Connie Challingsworth has been appointed president of the Lehigh Valley chapter of the Business Women Networking Involving Charity and Education. Connie is a certified life coach, recareer coach, retirement coach and “Too Young to Retire” facilitator.
From the Alumni House:
Ken Dempsey has over 25 years of coaching experience at the Division 1 level. Before becoming the Wildcat’s new associate head coach at the University of New Hampshire, Dempsey spent six seasons at the University of Missouri-Kansas City.
From the Alumni House:
Jon Burcaw, an award winning writer, has had his first book, The Sidecar Kings, published. The inspirational book, written for young adults, challenges commonly held stereotypes of bikers and the handicapped; Jon is an avid motorcycle enthusiast and the father of a profoundly disabled child. At the conclusion of the book is a list “Questions to Ponder” that will provide group discussion opportunities. Burcaw’s first piece was published for the Muscular Dystrophy Association’s Quest magazine in 2008. It earned the 2009 Communicator Award of Distinction presented by the International Academy of the Visual Arts. He has raised over $120,000 for the Muscular Dystrophy Association and is pledging a portion of the proceeds of each book to MDA research. He resides in Bethlehem, Pennsylvania with his wife and two children.
From the Alumni House:
Leanne Kimmel Toth writes:
“With the new year comes a new career opportunity for me, a position as a technology specialist at the Carbon Lehigh Intermediate Unit in Schnecksville, PA. I will be working with the 90 IU classrooms scattered throughout the Carbon and Lehigh county areas, assisting their staff and special needs students with educational technology. I am excited by the possibilities of this challenging position. My son, Nicholas, is a sophomore at Lebanon Valley College (go Dutchmen!) majoring in Digital Communications. He is a Dean's List student and disc jockey for the college radio station. His show, "The Vinyl Variety Hour", features music of all ages played exclusively on vinyl (what we called records!). My husband, Craig, was involved in a serious motorcycle accident in August. He continues to recover at home, and it will likely be two years before he can walk again unassisted. Merry Christmas and a blessed New Year to all!”
From the Alumni House:
Linda Wambold Kant wrote :
"My husband Dennis and I have recently moved from Rochester, N.Y. to Clearwater, Fla. and are loving the warm weather. We have three daughters who are still in school. Our oldest daughter will be graduating from University of Pittsburgh law school in May, our second daughter graduated in May from the University of Notre Dame and is currently working with the Americorp in Jacksonville, Fla. while applying to medical school. Our youngest daughter is a sophmore at Xavier University in Ohio. My husband is now the CFO for a healthcare company in St. Petersburg and I am a CPA now looking for a job! It's not hard to enjoy being unemployed here is Florida. I can't believe it is 27 years since we graduated and it is the first time I am sending in any class notes! I look forward to catching up with old friends on Facebook!"
From the Alumni House:
We regret to inform you that on March 17, Nancy Thomas-Roman passed away.
From the Alumni House:
Dawn Bullaro Stawiarski writes, “John ’84 and I are about to celebrate our 25th wedding anniversary, Talk about time flying fast! Our oldest son Christopher graduates in June from Drexel University and will be going to Pensacola, Florida to learn how to fly jets in the US Navy. We are proud and excited for him. Anthony is a sophomore at community college and Alex is a junior in high school. We are a busy family. I am working as a nurse at a nearby hospital and love it. John is still in Philly doing his computer thing. He flies to San Fran all the time so we're racking up the frequent flier miles, so much that we're planning a trip to France and Germany for our anniversary.”

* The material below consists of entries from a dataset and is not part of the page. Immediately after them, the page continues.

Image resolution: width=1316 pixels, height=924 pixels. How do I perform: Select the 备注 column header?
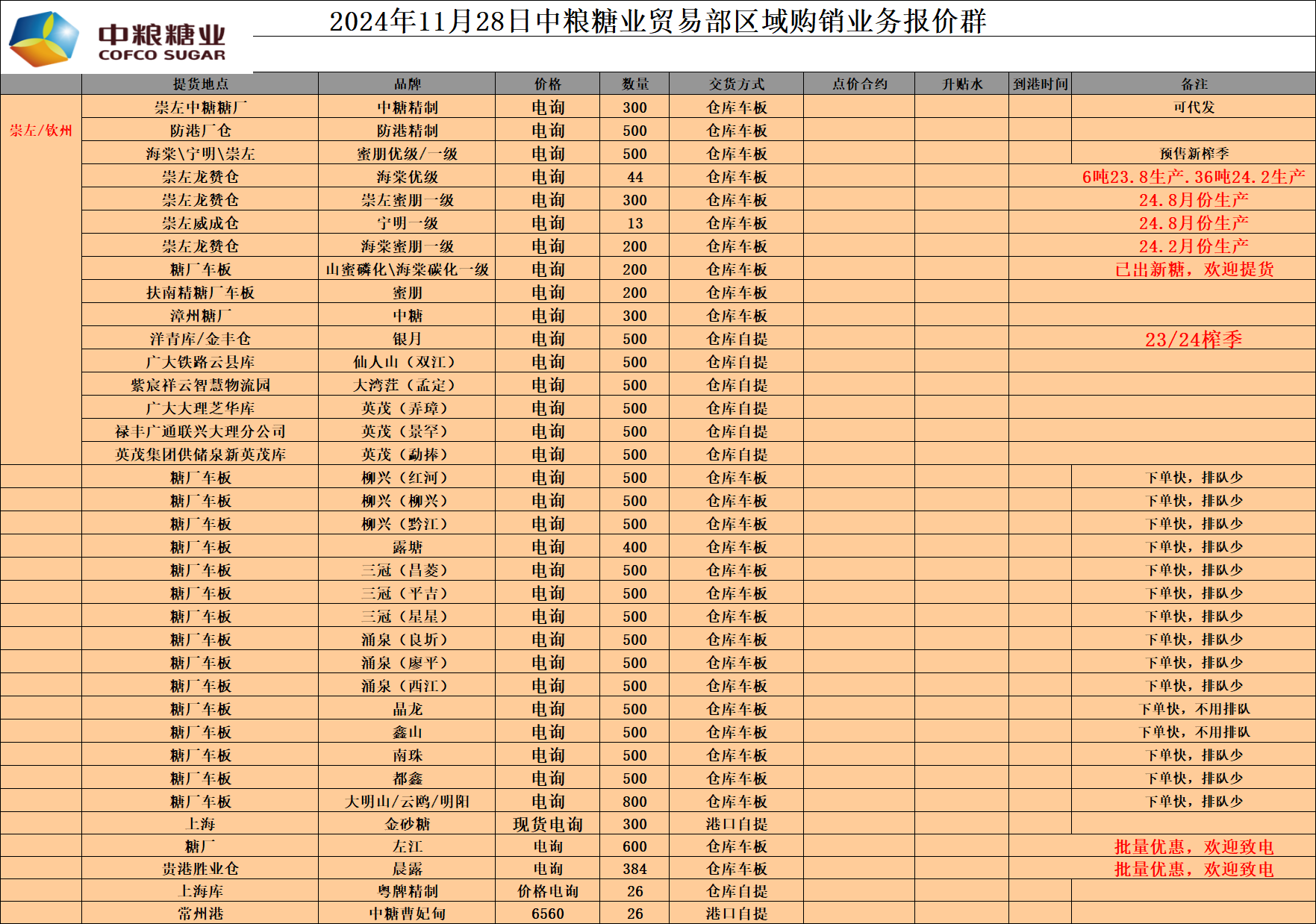(1194, 84)
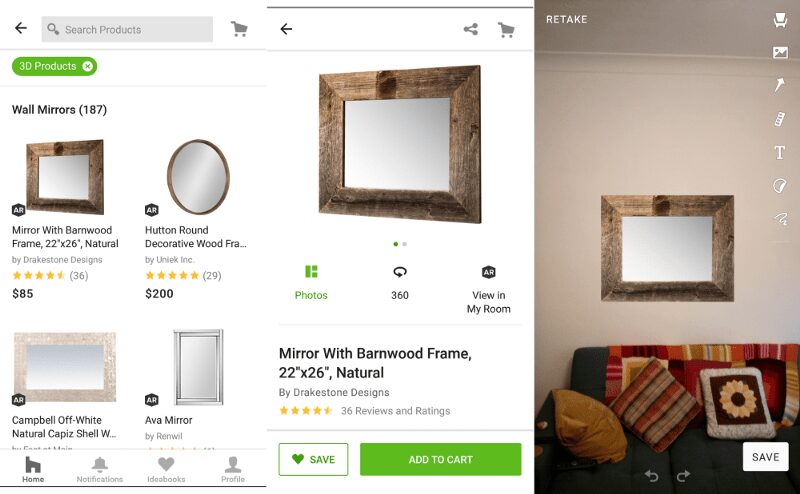800x494 pixels.
Task: Launch View in My Room
Action: click(x=488, y=288)
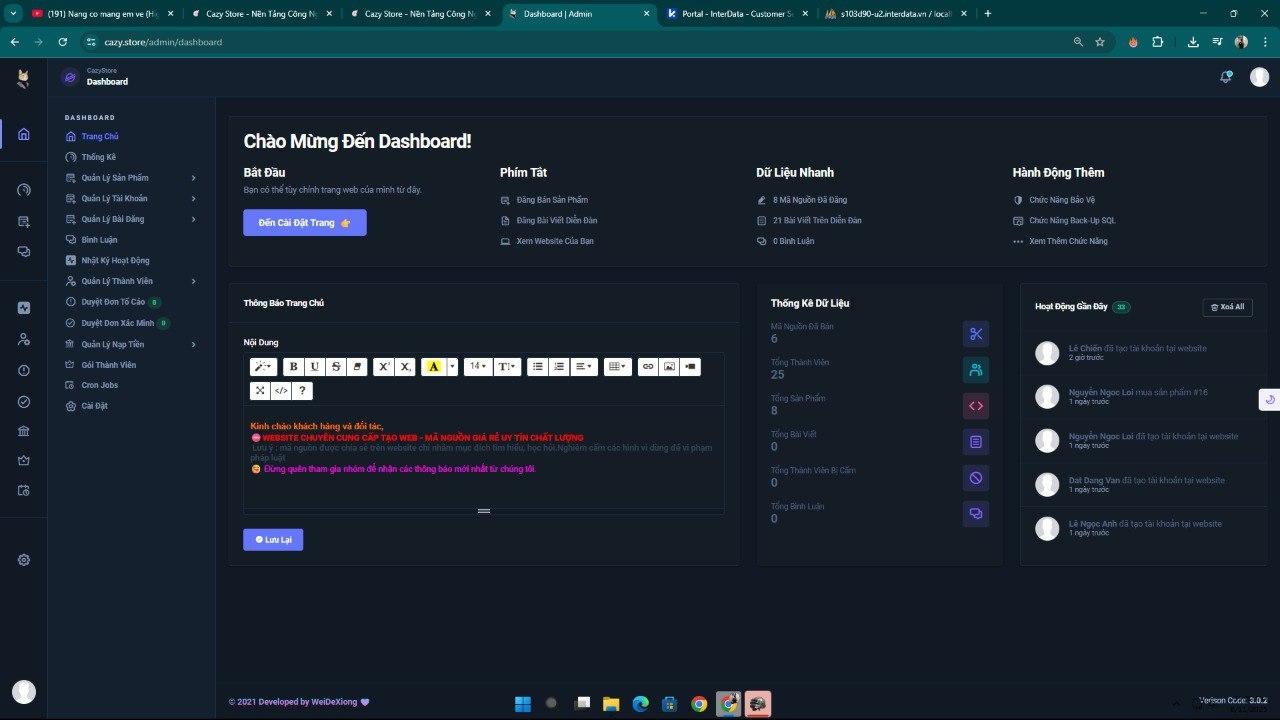
Task: Open Thống Kê in the sidebar menu
Action: [x=99, y=157]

Michele Young Battista wrote, “Karen, what a fantastic job you did with the class notes this past time! About our next reunion, having just celebrated my 30th high school reunion this summer, we got a lot of activity online on Facebook. Bill Certo created a Yahoo Group page for us this past time, but it didn't get a lot of traffic. I am thinking maybe we want to start getting folks engaged on Facebook? Post some photos of last reunion, but even better are scanned photos of our times at Momo.”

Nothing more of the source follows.